Two more cases have been added to the growing list of FLSA collective actions against large healthcare systems that have been either decertified or denied certification, granting the holiday wishes of two major healthcare systems in Pennsylvania. In Kuznyetsov v. West Penn Allegheny Health System, Inc., Judge Ambrose of the U.S. District Court for the Western District of Pennsylvania decertified a class of 824 hospital employees who worked in 1,174 different departments at 142 different locations with 312 different supervisors. In Camesi v. University of Pittsburgh Medical Center, Judge Bissoon, of the same district court, likewise granted  a motion to decertify a class of plaintiffs in 500 different job titles working in over 1,000 different hospital departments. The Kuznyetsov and Camesi decisions, issued on the same day, are strikingly similar in their analyses and conclusions – and an all-around win for hospital employers.

In both cases the plaintiffs, who included nurses, technicians, secretaries, couriers, maintenance workers, dishwashers, and many others, alleged the hospitals violated the FLSA by automatically deducting 30-minute meal periods from their wages, regardless of whether they worked through the unpaid meal periods. In granting the motions for decertification, and denying plaintiffs’ motions for certification, both courts emphasized the “extremely wide variety” and the “plethora of differences” in the employees’ work settings, as well as individual supervisors’ discretion to dictate how meal breaks would be taken and paid.

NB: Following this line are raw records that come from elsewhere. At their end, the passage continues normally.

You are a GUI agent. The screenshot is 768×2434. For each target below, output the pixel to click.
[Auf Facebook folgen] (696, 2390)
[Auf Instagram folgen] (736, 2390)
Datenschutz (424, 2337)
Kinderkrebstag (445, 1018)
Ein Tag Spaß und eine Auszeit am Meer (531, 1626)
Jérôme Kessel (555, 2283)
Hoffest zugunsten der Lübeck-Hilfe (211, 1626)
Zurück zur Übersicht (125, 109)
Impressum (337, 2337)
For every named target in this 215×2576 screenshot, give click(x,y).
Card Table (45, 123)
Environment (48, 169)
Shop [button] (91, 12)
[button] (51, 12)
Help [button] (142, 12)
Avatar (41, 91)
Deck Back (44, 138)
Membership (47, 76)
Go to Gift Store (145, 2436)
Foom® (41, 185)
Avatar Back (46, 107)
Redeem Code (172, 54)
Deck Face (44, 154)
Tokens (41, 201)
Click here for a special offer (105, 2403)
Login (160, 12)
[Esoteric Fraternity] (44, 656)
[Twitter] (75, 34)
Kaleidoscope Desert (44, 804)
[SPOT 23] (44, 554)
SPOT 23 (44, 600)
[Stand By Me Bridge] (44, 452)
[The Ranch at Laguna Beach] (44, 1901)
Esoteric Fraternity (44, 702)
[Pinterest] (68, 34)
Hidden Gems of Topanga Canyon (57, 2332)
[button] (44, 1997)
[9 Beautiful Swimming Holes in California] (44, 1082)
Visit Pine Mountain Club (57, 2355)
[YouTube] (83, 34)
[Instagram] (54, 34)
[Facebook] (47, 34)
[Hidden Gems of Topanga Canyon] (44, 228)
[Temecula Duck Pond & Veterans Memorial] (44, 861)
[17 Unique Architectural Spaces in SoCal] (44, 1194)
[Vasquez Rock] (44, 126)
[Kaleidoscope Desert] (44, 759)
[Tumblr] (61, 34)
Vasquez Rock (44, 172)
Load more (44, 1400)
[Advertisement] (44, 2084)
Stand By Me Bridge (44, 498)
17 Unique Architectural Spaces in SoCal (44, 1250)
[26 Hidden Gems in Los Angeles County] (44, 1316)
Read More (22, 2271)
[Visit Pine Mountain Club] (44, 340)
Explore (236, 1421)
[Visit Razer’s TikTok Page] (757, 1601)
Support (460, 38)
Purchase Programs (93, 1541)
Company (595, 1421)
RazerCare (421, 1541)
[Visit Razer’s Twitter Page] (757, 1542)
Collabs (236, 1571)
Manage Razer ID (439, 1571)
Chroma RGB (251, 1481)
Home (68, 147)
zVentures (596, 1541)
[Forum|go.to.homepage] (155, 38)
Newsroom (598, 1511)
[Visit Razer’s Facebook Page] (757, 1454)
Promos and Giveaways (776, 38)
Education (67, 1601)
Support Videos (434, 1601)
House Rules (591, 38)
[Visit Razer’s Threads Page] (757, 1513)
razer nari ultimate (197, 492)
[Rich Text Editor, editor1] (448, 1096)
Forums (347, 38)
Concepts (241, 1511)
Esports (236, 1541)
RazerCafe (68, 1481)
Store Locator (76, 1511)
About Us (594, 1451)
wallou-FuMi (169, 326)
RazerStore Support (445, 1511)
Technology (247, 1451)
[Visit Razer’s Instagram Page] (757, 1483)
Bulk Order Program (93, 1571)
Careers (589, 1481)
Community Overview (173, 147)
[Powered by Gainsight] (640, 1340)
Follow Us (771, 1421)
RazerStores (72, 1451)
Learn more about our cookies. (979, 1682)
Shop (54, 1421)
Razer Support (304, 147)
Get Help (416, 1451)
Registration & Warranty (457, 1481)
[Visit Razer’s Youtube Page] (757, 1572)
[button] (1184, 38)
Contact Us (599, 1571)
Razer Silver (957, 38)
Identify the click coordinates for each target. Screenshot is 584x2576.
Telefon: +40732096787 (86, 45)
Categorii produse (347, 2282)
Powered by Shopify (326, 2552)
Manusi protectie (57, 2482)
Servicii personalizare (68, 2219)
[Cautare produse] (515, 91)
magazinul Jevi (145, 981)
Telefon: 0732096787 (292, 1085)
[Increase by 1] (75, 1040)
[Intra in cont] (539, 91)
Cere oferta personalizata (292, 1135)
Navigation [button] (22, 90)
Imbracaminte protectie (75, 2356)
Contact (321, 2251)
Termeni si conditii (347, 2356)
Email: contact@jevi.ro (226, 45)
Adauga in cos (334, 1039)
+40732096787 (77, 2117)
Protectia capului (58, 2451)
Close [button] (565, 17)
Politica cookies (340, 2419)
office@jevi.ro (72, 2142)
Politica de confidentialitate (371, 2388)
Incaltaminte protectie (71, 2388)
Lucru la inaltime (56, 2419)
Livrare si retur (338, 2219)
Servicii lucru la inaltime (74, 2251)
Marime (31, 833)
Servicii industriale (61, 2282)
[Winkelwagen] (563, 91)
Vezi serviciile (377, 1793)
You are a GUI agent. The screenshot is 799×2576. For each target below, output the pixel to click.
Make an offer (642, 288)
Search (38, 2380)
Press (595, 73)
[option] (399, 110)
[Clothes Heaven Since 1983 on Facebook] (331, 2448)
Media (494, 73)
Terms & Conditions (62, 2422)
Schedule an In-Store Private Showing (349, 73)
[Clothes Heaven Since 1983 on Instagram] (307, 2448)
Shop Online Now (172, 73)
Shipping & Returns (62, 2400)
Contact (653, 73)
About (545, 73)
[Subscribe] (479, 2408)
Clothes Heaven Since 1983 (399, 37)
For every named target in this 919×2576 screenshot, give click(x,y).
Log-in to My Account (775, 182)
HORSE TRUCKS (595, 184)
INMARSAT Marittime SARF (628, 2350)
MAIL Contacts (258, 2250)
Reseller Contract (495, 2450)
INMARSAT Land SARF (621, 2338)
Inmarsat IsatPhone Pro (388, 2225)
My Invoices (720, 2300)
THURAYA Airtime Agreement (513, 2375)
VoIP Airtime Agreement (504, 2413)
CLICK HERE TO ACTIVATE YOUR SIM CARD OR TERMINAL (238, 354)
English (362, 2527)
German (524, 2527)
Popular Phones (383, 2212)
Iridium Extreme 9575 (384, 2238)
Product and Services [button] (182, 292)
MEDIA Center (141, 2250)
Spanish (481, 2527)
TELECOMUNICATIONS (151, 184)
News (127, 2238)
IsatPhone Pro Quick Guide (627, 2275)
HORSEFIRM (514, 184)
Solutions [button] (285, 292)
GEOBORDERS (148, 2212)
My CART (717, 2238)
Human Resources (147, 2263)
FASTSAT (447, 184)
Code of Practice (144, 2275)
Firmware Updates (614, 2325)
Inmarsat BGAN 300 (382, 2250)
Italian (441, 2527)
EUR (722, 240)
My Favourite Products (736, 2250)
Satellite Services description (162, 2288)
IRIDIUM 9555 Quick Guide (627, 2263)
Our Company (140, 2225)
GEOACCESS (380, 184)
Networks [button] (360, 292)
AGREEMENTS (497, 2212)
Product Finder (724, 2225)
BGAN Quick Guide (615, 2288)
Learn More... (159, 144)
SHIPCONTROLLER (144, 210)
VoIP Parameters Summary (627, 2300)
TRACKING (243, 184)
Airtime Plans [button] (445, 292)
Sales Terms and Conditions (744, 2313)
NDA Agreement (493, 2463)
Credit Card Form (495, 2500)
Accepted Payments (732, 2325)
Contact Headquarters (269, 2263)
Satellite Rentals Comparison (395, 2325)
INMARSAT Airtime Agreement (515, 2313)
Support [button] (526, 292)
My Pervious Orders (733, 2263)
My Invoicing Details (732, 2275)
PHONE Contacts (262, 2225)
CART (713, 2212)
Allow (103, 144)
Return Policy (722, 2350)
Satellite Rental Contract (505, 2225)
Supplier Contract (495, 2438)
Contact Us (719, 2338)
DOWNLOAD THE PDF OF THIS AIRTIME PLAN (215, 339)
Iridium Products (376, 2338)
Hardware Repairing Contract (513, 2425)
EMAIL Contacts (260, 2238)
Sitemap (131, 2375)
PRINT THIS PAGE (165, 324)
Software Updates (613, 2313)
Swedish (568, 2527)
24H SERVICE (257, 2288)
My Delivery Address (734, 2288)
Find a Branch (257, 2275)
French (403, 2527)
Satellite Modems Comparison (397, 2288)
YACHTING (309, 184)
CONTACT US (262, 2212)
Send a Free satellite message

The Kuznyetsov and Camesi classes had been conditionally certified under the “lenient” first stage of FLSA class certification, in which the courts relied heavily on affidavits and allegations of common policies. After discovery had been obtained from a sample of the plaintiffs, and the courts proceeded to the “more rigorous” second stage of the FLSA class certification process, the evidence in both cases revealed significant dissimilarities among the plaintiffs. For example, the plaintiffs worked overtime with varying frequency, some plaintiffs received scheduled meal periods while others did not, and they reported and were paid for missed meal periods using a variety of different methods.

These differences would have required the courts to examine each individual’s particular circumstances to determine liability. Proceeding as a collective action would have denied the hospitals an opportunity to develop individualized defenses. Accordingly, both courts concluded that collective action treatment would not serve the interests of fairness or efficiency.

At the heart of both decisions was the decentralized implementation of meal break policies in different departments by different supervisors. Although the hospitals had a common policy of automatic deductions for meal breaks (which had ostensibly justified conditional certification), supervisors had discretion to implement these policies according to business needs. As Judge Ambrose explained:

“[W]hile it is true that there is a Meal Break Deduction Policy and all employees were subject to an automatic deduction that could be cancelled, the application and implementation of the policy was not standard by any means. It differed based on a number of factors, not the least of which was based on the nature of jobs performed by Plaintiffs, the departments in which the Plaintiffs worked, the supervisors’ procedures, and the shifts the Plaintiffs worked.”

Both judges cited a “growing consensus” of federal courts rejecting collective action treatment of automatic meal deductions, citing a number of cases previously discussed on this blog (see here and here), as well as two cases in which Littler successfully represented the defendants, Blaney v. Charlotte-Mecklenburg Hosp. Auth., and Saleen v. Waste Mgmt., Inc.

Insights from these cases will be useful both for litigation strategy and preventative planning. For example, both cases emphasized high rates of withdrawal or non-participation when discovery was requested of plaintiffs. In Kuznyetsov, the sampling was to include 75 opt-in plaintiffs, but only 18 opt-ins actually participated. In Camesi, the parties also agreed to conduct discovery regarding 75 opt-ins. After the initial selection, 35 withdrew or were dismissed for non-participation. Of the replacements, 33 withdrew or were dismissed. In the end, only 52 opt-ins participated. Despite the relatively small samples, there was sufficient evidence of dissimilarities among the plaintiffs to grant decertification in both cases.

On the planning side, in Camesi, Judge Bissoon specifically noted the hospitals’ “significant efforts to advise employees and managers regarding the substance of the meal break policies and Defendants’ efforts to monitor and ensure compliance.” Employees were trained and educated about the meal break policies and the process for cancelling meal break deductions and reporting time worked during meal breaks. Not only did this enable the hospitals to rebut the plaintiffs’ assertions that the hospitals had “shirked” their FLSA obligations, but it also produced evidence that many plaintiffs had actually been paid for meal periods through the cancellation process.

While these decisions are cause for celebration, healthcare employers with automatic meal deduction policies should carefully evaluate the procedures in place for overriding deductions and reporting time worked during meal breaks, as well as their efforts to educate and train supervisors and employees about these procedures. Hospital and other healthcare employers should also evaluate state meal and rest break laws in their particular localities.